TASK DESCRIPTION:
Set the records down once more so that they match the source word for word.

[Stored data entries]
*** Block opens ***
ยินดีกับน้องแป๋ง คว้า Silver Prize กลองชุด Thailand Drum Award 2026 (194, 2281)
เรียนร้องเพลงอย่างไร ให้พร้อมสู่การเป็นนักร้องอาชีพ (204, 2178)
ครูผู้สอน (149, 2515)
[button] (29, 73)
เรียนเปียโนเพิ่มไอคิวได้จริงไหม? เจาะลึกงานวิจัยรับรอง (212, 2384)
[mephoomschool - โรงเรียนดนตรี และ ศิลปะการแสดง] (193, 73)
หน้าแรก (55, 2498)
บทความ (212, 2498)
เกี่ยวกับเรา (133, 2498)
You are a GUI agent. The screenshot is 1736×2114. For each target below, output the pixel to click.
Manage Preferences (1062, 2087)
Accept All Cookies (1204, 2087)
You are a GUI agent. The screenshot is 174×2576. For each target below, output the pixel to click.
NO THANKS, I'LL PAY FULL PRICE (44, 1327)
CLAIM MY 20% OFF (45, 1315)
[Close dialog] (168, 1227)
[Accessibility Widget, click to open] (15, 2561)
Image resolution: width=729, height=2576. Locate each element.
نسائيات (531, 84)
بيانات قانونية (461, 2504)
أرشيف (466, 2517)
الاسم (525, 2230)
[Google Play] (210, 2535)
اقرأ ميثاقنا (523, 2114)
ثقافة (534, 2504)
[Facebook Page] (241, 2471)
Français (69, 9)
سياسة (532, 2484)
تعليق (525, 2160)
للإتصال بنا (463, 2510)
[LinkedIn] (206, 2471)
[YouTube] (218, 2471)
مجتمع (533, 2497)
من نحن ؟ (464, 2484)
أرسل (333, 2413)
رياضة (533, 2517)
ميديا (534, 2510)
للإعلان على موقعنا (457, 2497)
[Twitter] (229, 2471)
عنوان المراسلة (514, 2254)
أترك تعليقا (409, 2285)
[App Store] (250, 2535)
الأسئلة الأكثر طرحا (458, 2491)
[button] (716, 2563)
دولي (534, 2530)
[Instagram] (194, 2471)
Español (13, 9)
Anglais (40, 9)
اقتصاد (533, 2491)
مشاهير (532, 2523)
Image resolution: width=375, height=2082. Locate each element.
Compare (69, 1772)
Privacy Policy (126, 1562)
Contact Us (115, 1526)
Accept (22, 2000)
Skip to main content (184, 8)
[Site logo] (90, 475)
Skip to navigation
*** Block closes ***
SOLVED PROBLEM:
ยินดีกับน้องแป๋ง คว้า Silver Prize กลองชุด Thailand Drum Award 2026 (194, 2281)
เรียนร้องเพลงอย่างไร ให้พร้อมสู่การเป็นนักร้องอาชีพ (204, 2178)
ครูผู้สอน (149, 2515)
[button] (29, 73)
เรียนเปียโนเพิ่มไอคิวได้จริงไหม? เจาะลึกงานวิจัยรับรอง (212, 2384)
[mephoomschool - โรงเรียนดนตรี และ ศิลปะการแสดง] (193, 73)
หน้าแรก (55, 2498)
บทความ (212, 2498)
เกี่ยวกับเรา (133, 2498)
You are a GUI agent. The screenshot is 1736×2114. For each target below, output the pixel to click.
Manage Preferences (1062, 2087)
Accept All Cookies (1204, 2087)
You are a GUI agent. The screenshot is 174×2576. For each target below, output the pixel to click.
NO THANKS, I'LL PAY FULL PRICE (44, 1327)
CLAIM MY 20% OFF (45, 1315)
[Close dialog] (168, 1227)
[Accessibility Widget, click to open] (15, 2561)
Image resolution: width=729, height=2576. Locate each element.
نسائيات (531, 84)
بيانات قانونية (461, 2504)
أرشيف (466, 2517)
الاسم (525, 2230)
[Google Play] (210, 2535)
اقرأ ميثاقنا (523, 2114)
ثقافة (534, 2504)
[Facebook Page] (241, 2471)
Français (69, 9)
سياسة (532, 2484)
تعليق (525, 2160)
للإتصال بنا (463, 2510)
[LinkedIn] (206, 2471)
[YouTube] (218, 2471)
مجتمع (533, 2497)
من نحن ؟ (464, 2484)
أرسل (333, 2413)
رياضة (533, 2517)
ميديا (534, 2510)
للإعلان على موقعنا (457, 2497)
[Twitter] (229, 2471)
عنوان المراسلة (514, 2254)
أترك تعليقا (409, 2285)
[App Store] (250, 2535)
الأسئلة الأكثر طرحا (458, 2491)
[button] (716, 2563)
دولي (534, 2530)
[Instagram] (194, 2471)
Español (13, 9)
Anglais (40, 9)
اقتصاد (533, 2491)
مشاهير (532, 2523)
Image resolution: width=375, height=2082. Locate each element.
Compare (69, 1772)
Privacy Policy (126, 1562)
Contact Us (115, 1526)
Accept (22, 2000)
Skip to main content (184, 8)
[Site logo] (90, 475)
Skip to navigation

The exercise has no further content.